* TASK
The answer must consist of every line in the records below that contains the string "axis".

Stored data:

★ ★ ★ ★

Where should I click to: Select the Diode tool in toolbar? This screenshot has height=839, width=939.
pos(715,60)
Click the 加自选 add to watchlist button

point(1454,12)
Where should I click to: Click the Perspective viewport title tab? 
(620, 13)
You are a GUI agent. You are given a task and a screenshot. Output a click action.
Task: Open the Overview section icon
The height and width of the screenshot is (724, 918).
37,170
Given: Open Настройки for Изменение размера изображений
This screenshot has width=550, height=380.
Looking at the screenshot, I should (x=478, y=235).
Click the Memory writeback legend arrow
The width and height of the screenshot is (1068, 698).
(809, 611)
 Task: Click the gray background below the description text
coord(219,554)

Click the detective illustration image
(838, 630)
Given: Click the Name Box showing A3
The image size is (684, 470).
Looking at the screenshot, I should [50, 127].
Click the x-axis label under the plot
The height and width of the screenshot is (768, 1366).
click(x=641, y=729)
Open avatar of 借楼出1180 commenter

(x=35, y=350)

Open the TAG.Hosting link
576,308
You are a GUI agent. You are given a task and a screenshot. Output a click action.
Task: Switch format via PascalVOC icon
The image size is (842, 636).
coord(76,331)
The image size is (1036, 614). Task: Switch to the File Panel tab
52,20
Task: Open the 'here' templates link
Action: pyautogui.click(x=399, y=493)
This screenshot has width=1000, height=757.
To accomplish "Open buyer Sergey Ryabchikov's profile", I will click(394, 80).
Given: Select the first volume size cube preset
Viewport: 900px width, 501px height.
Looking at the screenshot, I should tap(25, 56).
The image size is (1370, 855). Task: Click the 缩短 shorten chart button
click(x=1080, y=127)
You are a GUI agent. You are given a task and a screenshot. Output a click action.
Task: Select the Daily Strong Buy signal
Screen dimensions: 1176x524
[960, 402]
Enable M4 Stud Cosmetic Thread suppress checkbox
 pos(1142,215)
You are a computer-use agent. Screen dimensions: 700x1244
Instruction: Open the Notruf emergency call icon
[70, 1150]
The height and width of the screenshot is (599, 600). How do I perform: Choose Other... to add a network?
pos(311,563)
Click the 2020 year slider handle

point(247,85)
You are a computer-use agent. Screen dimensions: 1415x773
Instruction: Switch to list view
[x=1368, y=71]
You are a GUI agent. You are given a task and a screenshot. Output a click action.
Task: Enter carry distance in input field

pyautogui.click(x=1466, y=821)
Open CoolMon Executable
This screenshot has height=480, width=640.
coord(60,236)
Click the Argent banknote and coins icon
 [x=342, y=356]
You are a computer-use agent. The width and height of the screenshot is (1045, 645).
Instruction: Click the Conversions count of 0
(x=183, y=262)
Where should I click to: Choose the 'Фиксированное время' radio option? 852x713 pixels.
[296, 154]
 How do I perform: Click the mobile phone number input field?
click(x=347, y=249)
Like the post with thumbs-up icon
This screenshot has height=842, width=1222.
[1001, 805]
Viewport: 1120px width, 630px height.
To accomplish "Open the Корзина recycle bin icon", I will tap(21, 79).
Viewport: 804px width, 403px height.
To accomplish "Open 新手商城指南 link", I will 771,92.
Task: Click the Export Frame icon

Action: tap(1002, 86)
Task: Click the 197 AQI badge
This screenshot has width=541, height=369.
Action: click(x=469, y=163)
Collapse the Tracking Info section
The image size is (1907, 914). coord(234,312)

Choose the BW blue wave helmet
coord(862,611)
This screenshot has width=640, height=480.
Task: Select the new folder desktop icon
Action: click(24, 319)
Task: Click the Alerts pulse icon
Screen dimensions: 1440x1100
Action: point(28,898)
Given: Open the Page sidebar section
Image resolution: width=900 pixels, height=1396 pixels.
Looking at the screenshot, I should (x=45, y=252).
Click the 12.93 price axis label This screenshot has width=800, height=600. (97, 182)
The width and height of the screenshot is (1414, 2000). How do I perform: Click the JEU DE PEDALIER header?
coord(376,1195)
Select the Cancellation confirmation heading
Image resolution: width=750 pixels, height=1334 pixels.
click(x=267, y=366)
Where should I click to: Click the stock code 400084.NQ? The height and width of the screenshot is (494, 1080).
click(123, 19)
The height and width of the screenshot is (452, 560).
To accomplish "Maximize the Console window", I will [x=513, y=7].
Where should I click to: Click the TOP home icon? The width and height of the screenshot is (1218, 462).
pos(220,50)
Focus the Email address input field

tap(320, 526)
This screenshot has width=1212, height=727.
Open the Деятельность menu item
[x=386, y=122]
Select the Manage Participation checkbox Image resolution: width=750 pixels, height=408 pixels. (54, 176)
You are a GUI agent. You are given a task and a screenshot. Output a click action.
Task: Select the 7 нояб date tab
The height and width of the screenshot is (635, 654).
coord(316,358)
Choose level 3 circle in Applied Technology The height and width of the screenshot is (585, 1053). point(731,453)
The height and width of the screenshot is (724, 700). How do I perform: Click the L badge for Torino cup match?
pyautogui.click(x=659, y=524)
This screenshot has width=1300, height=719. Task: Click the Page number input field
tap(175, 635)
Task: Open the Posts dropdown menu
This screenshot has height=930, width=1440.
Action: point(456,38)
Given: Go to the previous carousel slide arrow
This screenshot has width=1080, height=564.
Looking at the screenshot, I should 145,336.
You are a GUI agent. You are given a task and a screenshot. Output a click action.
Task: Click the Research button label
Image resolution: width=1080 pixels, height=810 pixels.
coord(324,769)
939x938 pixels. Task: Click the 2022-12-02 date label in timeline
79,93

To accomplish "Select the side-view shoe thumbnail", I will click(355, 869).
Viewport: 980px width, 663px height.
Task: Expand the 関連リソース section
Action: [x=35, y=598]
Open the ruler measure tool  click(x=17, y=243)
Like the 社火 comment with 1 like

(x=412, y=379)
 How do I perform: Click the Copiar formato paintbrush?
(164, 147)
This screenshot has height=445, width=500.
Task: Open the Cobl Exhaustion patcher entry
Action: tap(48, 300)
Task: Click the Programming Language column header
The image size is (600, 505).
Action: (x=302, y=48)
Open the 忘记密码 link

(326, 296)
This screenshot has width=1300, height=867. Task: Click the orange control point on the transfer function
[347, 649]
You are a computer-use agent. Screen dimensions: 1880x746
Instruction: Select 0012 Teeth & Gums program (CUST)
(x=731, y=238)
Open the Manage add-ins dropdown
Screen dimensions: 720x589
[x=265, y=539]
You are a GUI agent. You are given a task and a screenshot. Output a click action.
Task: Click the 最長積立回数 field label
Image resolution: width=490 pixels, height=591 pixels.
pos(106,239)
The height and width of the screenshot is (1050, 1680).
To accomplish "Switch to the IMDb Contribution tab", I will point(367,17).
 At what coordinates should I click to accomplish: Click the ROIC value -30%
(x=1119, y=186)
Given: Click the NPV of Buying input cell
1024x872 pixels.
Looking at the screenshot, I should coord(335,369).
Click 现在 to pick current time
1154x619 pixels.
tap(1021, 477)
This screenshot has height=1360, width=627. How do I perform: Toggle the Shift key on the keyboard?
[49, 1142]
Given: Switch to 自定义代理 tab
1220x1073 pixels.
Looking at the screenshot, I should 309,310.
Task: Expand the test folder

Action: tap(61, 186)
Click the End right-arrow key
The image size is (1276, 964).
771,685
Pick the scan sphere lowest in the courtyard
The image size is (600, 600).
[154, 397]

★ ★ ★ ★

* YOUR SOLUTION
Click the x-axis label under the plot
Click the 12.93 price axis label This screenshot has width=800, height=600. (97, 182)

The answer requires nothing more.